Can I find a condition to make $ \operatorname{trace}(H) \ge \operatorname{trace}(B^{\top}HB)$?
On
If you had looked at the case $n=1$ (and that's what you should have done), you would have seen that
if $H>0$, then $1\geq B^2$, if $H<0$, then $1\leq B^2$ and if $H=0$, then every $B$ works.
We assume that $tr(H)>0$.
The condition is $tr(H))\geq tr(HS)$ where $S=BB^T$ is $N\times N$ symmetric $\geq 0$ with $>0$ entries.
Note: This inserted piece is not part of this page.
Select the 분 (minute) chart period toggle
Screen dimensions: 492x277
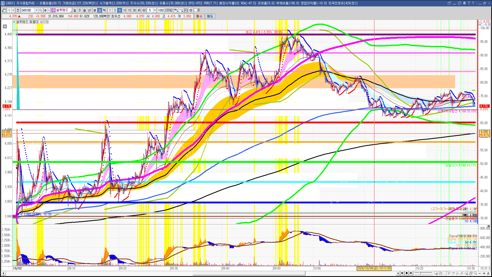95,10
The required inequality stands if $S$ (or $B$) is small enough.
More precisely, a sufficient condition is $tr(H^2)tr(S^2)\leq (tr(H))^2$.
Proof. $|tr(HS)|\leq \sqrt{tr(H^2)}\sqrt{tr(S^2)}$ (by Cauchy-Schwartz).
On
Step 1. Look at the eigendecomposition $$H=VDV^{\rm T}$$
$$ H - \text{symmetric} \Rightarrow \begin{cases} D - \text{diagonal} \\ V - \text{orthogonal} \\\end{cases} $$
Step 2. Come up with any value $\Delta$ you want $-$ that will be your future $\operatorname{trace}(B^{\rm T}HB)$.
Step 3. Choose such $c_k\ge0$ that $\sum c_k\lambda_k= \Delta$, where $\lambda_k$ is the diagonal entries of $D$. It is always possible since the matrix $H$ has both positive and negative eigenvalues.
Step 4a. Take a diagonal matrix $C$ with diagonal entries $\sqrt{c_k}$ .
Step 4b. If you want matrix $B$ to have exactly $M$ columns ($M<N$) then you have to pick exactly $M$ nonzero elements $c_k$ on Step 3 and then drop $N-M$ zero columns of matrix $C$ obtained on Step 4a, leaving yourself with the new matrix $C$ of size $N \times M$.
Step 5. Take $B=VC$ and get $\operatorname{trace}(B^{\rm T}HB)=\Delta$.
The last is true because $$ B^{\rm T}HB=B^{\rm T}VDV^{\rm T}B=C^{\rm T} \color{purple}{ V^{\rm T}V}D\color{purple}{V^{\rm T}V}C=C^{\rm T}DC, $$
which is a diagonal matrix with ${c_k\lambda_k}$ being its diagonal entries.
Unfortunately, this is not a proper answer to your question since I drop the restriction of $B$ being entrywise positive. I realized it after posting the answer but decided to leave it as it is.
On
Let $H = UDU^T$ where $U$ contains the eigenvectors and $D$ is diagonal containing eigenvalues. Let's choose $B = UW^T$, then $$B^T H B = (UW^T)^T(UDU^T) (UW^T) = W U^T UDU^TUW^T = WDW^T $$ Choosing $W$ as diagonal, we get that $$\operatorname{trace}(H) \ge \operatorname{trace}(B^{\top}HB) \iff \sum d_k \geq \sum w_k^2 d_k$$ Since $d_k$'s could be negative and positive, then choose $w_k = 1$ if $d_k <0$, else $w_k = 0$. This means that $\operatorname{trace}(B^{\top}HB)$ is just summing the negative eigenvalues of $H$ , if any.
Since $H $ is real and symmetric, it can be diagonalized as $H = V^T D V $ where $V^T = V^{-1} $ and $ D$ is diagonal. Thus your expression may be rewritten as
$ tr (D) \geq tr ( B^T H B ) = tr ( B B^T H ) $ where I have used that $tr (D) = tr (H) $ and the fact that the trace is invariant under cyclic permutations.
With this in mind, one obvious sufficient condition may be $B^{-1} = B^T $ in which case the equality holds.
Another example: pick $B $ such that $B B^T = H $ so $tr ( B B^T H) = tr ( H^2) = tr (D^2) $. So now you should pick $D $ such that $tr (D) \geq tr (D^2)$, for example, having positive numbers smaller than 1 in the diagonal.
I'm aware these are not general conditions, only particular cases... but I guess this way you can build more examples and maybe get something more general.